Here are the basic stages of a financial planner's career path, from learning the ABCs of budgeting to running a firm from a post by SmartAsset.
Learning the basics
Most financial planners start their careers with a bachelor's degree in a business or finance-related area, but many hold bachelor's degrees in other areas, such as social sciences or humanities. In an entry-level financial planner role, you'll likely be serving as a junior associate at a big advisory firm, a smaller boutique advisory firm, or elsewhere in the financial services industry. In this role, you're likely to spend most of your time supporting and learning from higher-ranking coworkers and mentors.
According to the Certified Financial Planner Board of Standards (CFPBS), this is the time to soak up all the knowledge you can on financial planning, investing, budgeting, taxes, risk management and estate planning, as well as master the firm's software and other technological tools.
Gaining technical skills
Once you have a sound basic understanding of what it means to be a financial planner, you'll move to more of an intermediate role. At this point, you'll begin to put your knowledge to use by working directly with clients while continuing to assist senior coworkers with their clients. The CFPBS says at this phase, you'll be busy mastering the financial planning process and honing your client communication skills. After all, financial planning is full of complexity and nuance, and being able to explain your strategies in layman's terms will be essential.
Once you reach the third phase of your career, you should be finishing up your official Certified Financial Planner (CFP) designation. If you're wondering why you would wait so long to get your CFP rather than starting your career with it, the answer is that the CFP certification requires not only an educational program that takes an average of 12-18 months; it also requires either 4,000 hours of apprenticeship experience or 6,000 hours of relevant professional experience.
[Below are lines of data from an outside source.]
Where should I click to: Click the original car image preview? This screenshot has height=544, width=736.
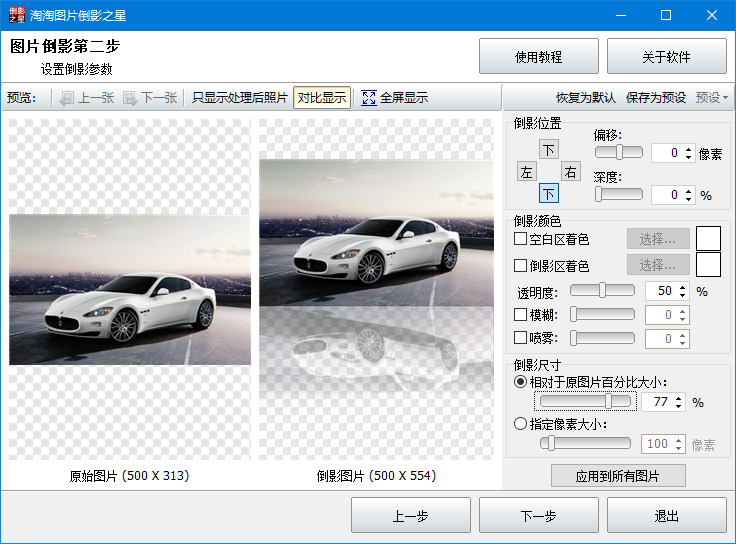coord(129,289)
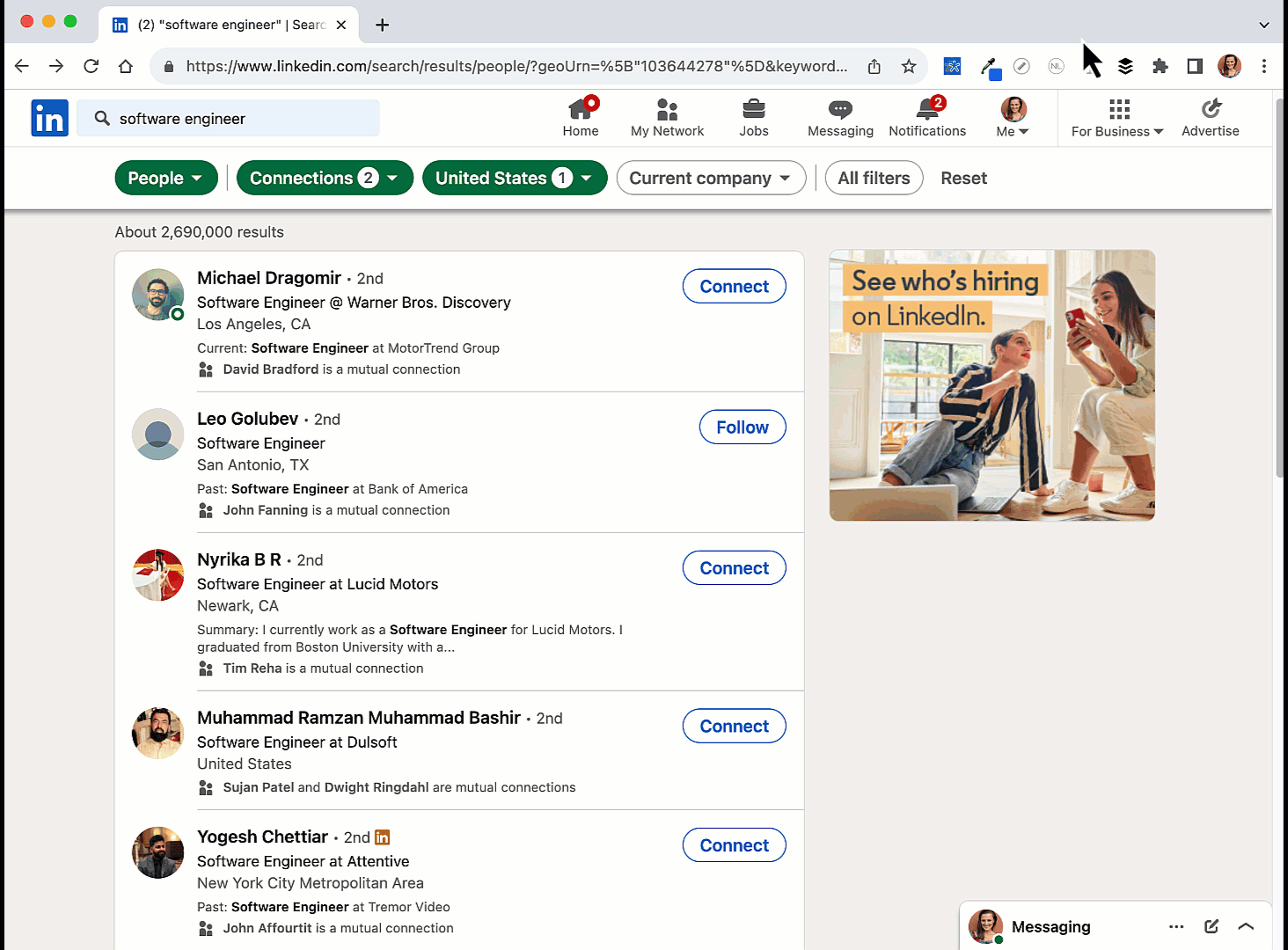Open Messaging panel options ellipsis
1288x950 pixels.
pyautogui.click(x=1176, y=926)
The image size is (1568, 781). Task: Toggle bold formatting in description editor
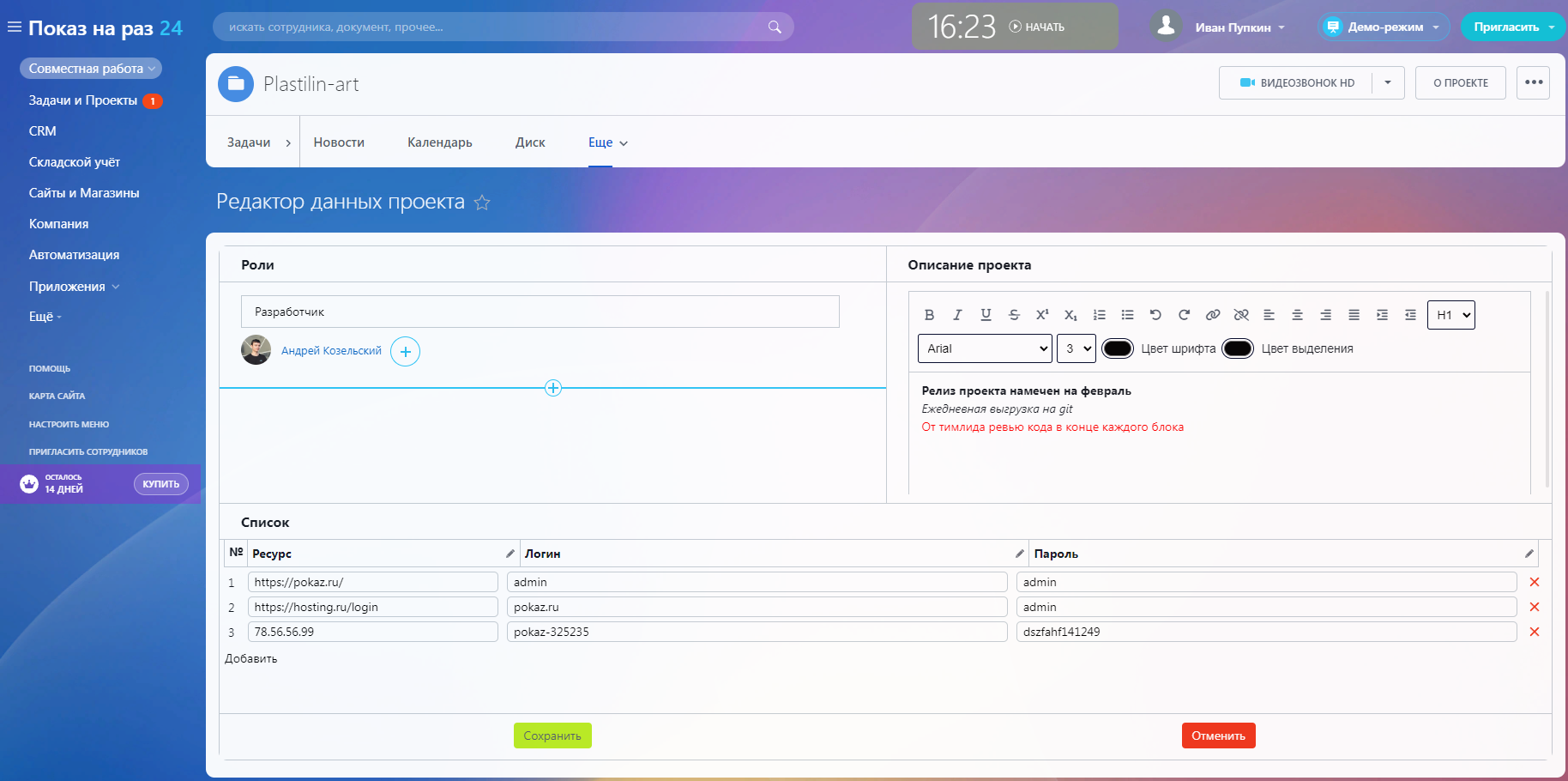[929, 315]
Besides the coursework and required hours, the CFP certification also requires you to pass a 170-question test and a background check and sign an agreement to adhere to a strict code of ethics. So, you'll probably be a few years into your career before you finally get to add those letters to your email signature. At this point in your career, you'll likely have your own roster of clients while still supporting senior team members with their clients. You'll be honing your skills in client relationships, learning how to manage a team and building your reputation as a subject matter expert.
Once you've gotten your CFP and have several years of experience under your belt and thorough expertise in your field, it's time to learn how to see the big picture. You will need to learn important managerial skills, how to bring in your own clients and contribute to your firm's strategy. It's at this phase of your career that "soft" skills become essential. Not only will you need to be able to attract and cultivate desirable new business, you'll also have increased responsibilities in managing junior team members.
Around this point, you may think of striking out on your own and opening your own practice. Whether you take the entrepreneurial path or continue to climb the ladder at a firm, the basic skills you'll develop will be the same: a thorough understanding of strategic planning, revenue responsibility and business development. You may also consider getting your master's degree in finance or business administration. While this isn't necessary for a long and successful career, it may help you ascend the ladder faster and appear more knowledgeable to prospective clients.
Being a leader
At this point, you'll be at the top of the ladder, flexing your deep, specialised knowledge with clients, training up-and-coming financial planners and setting firm strategy. These years will be spent making sure your firm continues to grow and prosper by strengthening your relationships with existing clients and team members and developing new ones.
You'll be careful to show unimpeachable judgment in your work and personal life. Your goals during this phase of your career should be to continue to build your reputation as a leading expert in your field while giving back to the next generation of financial planners by mentoring and coaching them to success.
A financial planner's career path has five distinct phases that lead from learning the basics of the industry from mentors to becoming a subject matter expert and a mentor yourself. You'll likely need a bachelor's degree to get started and will likely work to earn your CFP designation over the first few years of your career.
Once you've mastered both the technical and interpersonal skills necessary for success, you might consider striking out on your own – or staying at a larger firm and continuing to climb the ladder.